DHS is modernizing regulatory definitions to provide additional flexibilities for nonprofit and governmental research organizations and petitions for certain beneficiaries who are not directly employed by a qualifying organization. DHS is also strengthening the integrity of the H–1B program through this rulemaking by: (1) requiring that the petitioner establish that it has a bona fide position in a specialty occupation available for the beneficiary as of the requested start date; (2) codifying its authority to request contracts or similar evidence to determine if the position is bona fide; (3) ensuring that the LCA supports and properly corresponds to the petition; (4) revising the definition of ‘‘United States employer’’ by codifying current DHS policy that the petitioner have a bona fide job offer for the beneficiary to work within the United States as of the requested start date; and (5) adding a requirement that the petitioner have a legal presence and be amenable to service of process in the United States.
DHS is also clarifying that certain owners of the petitioning entity may be eligible for H–1B status (‘‘beneficiary owners’’), while setting reasonable parameters around H–1B eligibility when the beneficiary owns a controlling interest in the petitioning entity. For example, USCIS will limit the validity of the initial H–1B petition and first extension to 18 months each.
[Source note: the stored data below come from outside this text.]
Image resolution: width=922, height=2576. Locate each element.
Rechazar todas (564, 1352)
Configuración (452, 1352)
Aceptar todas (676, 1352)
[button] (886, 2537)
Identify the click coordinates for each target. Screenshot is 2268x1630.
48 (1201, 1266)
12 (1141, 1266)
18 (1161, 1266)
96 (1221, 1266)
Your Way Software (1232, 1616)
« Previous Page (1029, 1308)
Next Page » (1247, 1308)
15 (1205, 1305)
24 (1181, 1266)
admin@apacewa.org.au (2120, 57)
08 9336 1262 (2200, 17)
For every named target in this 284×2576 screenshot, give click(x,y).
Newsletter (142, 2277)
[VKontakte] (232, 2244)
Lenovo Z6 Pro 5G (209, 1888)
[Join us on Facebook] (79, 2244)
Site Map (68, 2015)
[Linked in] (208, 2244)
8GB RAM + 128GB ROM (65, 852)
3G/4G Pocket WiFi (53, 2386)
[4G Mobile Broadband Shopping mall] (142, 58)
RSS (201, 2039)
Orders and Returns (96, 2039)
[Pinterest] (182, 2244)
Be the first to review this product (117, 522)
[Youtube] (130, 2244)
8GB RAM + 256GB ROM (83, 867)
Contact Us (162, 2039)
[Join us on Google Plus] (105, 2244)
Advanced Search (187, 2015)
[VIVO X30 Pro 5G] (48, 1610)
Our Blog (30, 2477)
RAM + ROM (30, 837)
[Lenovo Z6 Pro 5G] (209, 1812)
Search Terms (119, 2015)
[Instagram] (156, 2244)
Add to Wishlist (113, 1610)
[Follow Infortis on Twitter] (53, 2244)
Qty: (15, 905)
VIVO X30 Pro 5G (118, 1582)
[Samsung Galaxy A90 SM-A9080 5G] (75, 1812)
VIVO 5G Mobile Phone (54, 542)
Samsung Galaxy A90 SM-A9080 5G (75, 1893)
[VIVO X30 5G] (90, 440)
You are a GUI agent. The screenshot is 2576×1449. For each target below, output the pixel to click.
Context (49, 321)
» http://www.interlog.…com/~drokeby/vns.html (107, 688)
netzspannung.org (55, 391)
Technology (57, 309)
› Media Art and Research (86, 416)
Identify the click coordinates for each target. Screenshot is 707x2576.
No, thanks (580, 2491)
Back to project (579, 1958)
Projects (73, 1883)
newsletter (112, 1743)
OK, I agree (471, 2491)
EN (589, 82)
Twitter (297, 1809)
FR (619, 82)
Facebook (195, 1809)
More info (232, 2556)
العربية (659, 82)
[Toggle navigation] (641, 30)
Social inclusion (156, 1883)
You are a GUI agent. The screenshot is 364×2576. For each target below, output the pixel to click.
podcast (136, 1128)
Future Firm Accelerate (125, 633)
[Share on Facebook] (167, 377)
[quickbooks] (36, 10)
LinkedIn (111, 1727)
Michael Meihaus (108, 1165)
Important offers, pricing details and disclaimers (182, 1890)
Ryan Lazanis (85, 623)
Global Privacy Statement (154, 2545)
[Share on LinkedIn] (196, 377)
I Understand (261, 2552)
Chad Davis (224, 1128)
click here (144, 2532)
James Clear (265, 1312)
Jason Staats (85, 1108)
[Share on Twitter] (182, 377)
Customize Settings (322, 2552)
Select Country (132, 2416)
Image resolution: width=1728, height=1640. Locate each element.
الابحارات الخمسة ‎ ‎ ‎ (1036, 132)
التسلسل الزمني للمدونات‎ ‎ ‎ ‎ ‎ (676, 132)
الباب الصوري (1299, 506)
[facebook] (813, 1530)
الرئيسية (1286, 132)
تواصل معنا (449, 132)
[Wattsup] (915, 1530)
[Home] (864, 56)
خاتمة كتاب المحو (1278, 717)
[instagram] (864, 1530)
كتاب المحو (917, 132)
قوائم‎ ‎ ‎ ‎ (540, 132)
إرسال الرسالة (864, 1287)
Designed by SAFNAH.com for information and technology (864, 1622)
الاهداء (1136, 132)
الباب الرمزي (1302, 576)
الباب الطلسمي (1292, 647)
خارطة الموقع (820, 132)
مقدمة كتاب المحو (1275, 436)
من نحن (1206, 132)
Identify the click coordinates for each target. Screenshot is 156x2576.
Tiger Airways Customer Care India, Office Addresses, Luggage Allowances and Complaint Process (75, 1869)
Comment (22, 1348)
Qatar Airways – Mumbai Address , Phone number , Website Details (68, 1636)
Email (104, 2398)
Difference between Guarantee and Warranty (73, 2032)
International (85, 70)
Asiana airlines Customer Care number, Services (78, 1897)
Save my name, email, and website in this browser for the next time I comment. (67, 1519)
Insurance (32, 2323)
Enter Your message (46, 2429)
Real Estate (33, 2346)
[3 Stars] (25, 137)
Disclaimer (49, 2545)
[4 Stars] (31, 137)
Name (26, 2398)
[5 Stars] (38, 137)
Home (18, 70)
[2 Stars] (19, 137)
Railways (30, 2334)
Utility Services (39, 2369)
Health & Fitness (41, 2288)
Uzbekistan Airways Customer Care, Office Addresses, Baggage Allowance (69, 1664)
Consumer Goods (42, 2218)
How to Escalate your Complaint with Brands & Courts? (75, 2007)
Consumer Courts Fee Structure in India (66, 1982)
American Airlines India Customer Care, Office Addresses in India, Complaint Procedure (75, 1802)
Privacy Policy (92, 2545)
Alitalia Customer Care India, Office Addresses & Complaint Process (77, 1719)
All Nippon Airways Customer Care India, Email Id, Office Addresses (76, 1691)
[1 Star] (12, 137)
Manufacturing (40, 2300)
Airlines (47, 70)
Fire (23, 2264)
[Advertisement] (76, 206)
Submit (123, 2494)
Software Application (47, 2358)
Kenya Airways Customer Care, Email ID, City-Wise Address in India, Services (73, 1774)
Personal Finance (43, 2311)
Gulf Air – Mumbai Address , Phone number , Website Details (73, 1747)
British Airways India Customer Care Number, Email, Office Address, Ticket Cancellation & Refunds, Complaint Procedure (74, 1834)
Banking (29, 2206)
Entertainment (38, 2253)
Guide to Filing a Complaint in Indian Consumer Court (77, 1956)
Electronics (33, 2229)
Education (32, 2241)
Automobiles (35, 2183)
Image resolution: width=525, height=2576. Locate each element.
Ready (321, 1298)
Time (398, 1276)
DHS is also codifying USCIS’ authority to conduct site visits and clarifying that refusal to comply with site visits may result in denial or revocation of the petition. Additionally, DHS is clarifying that if an H–1B worker will be staffed to a third party, meaning they will be contracted to fill a position in the third party’s organization, the work to be performed by the beneficiary for the third party must be in a specialty occupation, and it is the requirements of that third party, and not the petitioner, that are most relevant when determining whether the position is a specialty occupation.
This is for information purposes only and does not constitute legal advice.